From alvaro.frank at rwth-aachen.de  Tue May 13 16:03:02 2014
From: alvaro.frank at rwth-aachen.de (Frank, Alvaro Jesus)
Date: Tue, 13 May 2014 14:03:02 +0000
Subject: [GenABEL-dev] t-statistic, p-values from source data
Message-ID: <244CF001646FF74FB34F372310A332C57B10BF@MBX2.rwth-ad.de>

Hi All,

I apologize for any noise this may produce.
Adding p-values, std erros and by default t-stests/statistics to omicabelnomm has been more than difficult.
The reason for this is that I cannot seem to find a unified consensus of what the user wants in terms of statistics.
Some do t-stat on X, others on Y, but all expect a p-val from the linear regression that not even them know where it comes from. I have good handling of all formulas needed, but the final-pvalue requires a t-test from a sample data.
Is that sample data the residual of the Y-XB or just the produced factors B or simply the data X or Y?
Some of this make sense while others make no sense at all.
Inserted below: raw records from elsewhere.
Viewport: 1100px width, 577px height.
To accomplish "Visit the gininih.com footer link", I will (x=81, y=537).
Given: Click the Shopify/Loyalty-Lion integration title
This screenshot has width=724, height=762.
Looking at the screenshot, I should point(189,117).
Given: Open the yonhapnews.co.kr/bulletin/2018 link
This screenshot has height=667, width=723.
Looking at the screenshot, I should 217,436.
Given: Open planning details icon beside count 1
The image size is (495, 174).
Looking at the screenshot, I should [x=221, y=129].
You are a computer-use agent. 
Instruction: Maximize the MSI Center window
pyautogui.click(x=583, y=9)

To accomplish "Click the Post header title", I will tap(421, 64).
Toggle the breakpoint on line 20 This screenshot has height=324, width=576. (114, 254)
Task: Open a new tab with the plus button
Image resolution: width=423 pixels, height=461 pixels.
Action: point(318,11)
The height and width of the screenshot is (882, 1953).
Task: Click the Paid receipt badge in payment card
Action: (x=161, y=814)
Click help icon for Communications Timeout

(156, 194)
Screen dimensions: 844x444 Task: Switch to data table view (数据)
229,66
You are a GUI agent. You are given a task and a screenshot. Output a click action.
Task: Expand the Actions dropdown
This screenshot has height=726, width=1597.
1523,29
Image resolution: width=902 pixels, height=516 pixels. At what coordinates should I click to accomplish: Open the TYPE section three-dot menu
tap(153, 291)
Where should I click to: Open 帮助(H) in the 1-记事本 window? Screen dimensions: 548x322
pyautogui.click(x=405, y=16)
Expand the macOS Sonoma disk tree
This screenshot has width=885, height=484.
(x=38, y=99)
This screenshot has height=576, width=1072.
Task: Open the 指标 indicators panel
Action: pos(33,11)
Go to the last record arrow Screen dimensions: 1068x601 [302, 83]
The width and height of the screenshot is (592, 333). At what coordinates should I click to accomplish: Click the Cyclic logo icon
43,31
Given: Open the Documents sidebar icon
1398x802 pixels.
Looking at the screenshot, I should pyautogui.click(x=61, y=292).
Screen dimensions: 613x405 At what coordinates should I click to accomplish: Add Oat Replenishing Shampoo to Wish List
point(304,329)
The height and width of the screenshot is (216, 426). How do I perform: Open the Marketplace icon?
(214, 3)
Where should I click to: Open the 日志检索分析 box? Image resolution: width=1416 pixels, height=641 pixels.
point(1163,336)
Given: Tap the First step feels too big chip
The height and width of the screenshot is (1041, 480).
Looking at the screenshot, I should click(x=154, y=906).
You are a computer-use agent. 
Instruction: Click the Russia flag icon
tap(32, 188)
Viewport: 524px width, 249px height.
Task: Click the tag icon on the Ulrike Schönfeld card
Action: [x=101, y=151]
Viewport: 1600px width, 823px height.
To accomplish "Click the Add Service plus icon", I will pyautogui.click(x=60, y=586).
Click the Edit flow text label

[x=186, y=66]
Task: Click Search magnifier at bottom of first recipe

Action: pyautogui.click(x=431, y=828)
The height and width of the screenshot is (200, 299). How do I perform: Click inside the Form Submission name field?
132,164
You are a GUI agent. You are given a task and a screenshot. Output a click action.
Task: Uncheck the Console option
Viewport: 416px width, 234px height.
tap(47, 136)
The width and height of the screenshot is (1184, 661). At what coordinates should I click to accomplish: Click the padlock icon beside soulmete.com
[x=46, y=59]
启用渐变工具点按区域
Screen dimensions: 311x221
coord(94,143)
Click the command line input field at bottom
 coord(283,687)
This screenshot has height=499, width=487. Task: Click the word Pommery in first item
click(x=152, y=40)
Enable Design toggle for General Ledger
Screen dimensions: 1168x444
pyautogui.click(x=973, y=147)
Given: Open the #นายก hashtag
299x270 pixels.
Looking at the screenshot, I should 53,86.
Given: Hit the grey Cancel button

Another concern of mine is that some of the data used may not have enough significant digits beyond the 3rd digit. IF the p-value is supposed to come from the residual, this residual could be good or even bad depending on the conditioning of X. If the residual is very close to machine precision, using it for a pvalue becomes not at all advisable because of significant digits, or am I wrong about this?

I feel I am missing something in terms of workflow or formulas or even purpose/usage of the regression and the p-value.

Any help would be appreciated.

-Alvaro

-------------- next part --------------
An HTML attachment was scrubbed...
URL: <http://lists.r-forge.r-project.org/pipermail/genabel-devel/attachments/20140513/0a7b02ba/attachment.html>

From erindunn at pngu.mgh.harvard.edu  Wed May 14 01:20:15 2014
From: erindunn at pngu.mgh.harvard.edu (Erin C. Dunn)
Date: Tue, 13 May 2014 19:20:15 -0400
Subject: [GenABEL-dev] Question about probABLE
Message-ID: <427D80A8-DB6F-4D8B-B911-4BD61AB2B845@pngu.mgh.harvard.edu>

Good Afternoon,

I am interested in possibly using probABLE for some genome-wide GxE analyses I am planning to run.  I was wondering if you could tell me whether probABLE would allow me to: (1) run Pete Kraft's d2f joint test (for the main genetic effect and test for GxE); (2) use dosage data; (3) have a continuous outcome; (4) and obtain robust SE.

It looks like probABLE would enable me to do all of these things.  I was hoping to have some verification of this before I embark down this path, as I haven't used this software before and would imagine the learning curve would be somewhat steep.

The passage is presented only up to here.